Can you copy out every one of the items below word for word, with nothing changed?

□ □ □

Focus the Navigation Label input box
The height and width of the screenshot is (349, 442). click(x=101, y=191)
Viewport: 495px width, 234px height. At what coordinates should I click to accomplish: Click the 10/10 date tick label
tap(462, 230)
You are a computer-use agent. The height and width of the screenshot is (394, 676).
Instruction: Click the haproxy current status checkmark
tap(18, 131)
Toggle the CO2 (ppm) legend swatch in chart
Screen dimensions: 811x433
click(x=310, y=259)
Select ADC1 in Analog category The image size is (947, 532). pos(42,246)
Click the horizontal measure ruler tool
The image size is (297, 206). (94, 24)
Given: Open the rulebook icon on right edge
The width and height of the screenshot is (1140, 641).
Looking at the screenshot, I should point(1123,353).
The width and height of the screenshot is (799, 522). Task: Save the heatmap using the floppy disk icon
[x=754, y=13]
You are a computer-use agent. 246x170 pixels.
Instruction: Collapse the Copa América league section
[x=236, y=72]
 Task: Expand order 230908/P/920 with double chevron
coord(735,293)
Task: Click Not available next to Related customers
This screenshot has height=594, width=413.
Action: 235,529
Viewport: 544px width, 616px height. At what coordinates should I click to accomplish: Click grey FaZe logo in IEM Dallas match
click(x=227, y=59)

□ □ □

Correct output.
Focus the Navigation Label input box
The height and width of the screenshot is (349, 442). click(x=101, y=191)
Viewport: 495px width, 234px height. At what coordinates should I click to accomplish: Click the 10/10 date tick label
tap(462, 230)
You are a computer-use agent. The height and width of the screenshot is (394, 676).
Instruction: Click the haproxy current status checkmark
tap(18, 131)
Toggle the CO2 (ppm) legend swatch in chart
Screen dimensions: 811x433
click(x=310, y=259)
Select ADC1 in Analog category The image size is (947, 532). pos(42,246)
Click the horizontal measure ruler tool
The image size is (297, 206). (94, 24)
Given: Open the rulebook icon on right edge
The width and height of the screenshot is (1140, 641).
Looking at the screenshot, I should point(1123,353).
The width and height of the screenshot is (799, 522). Task: Save the heatmap using the floppy disk icon
[x=754, y=13]
You are a computer-use agent. 246x170 pixels.
Instruction: Collapse the Copa América league section
[x=236, y=72]
 Task: Expand order 230908/P/920 with double chevron
coord(735,293)
Task: Click Not available next to Related customers
This screenshot has height=594, width=413.
Action: 235,529
Viewport: 544px width, 616px height. At what coordinates should I click to accomplish: Click grey FaZe logo in IEM Dallas match
click(x=227, y=59)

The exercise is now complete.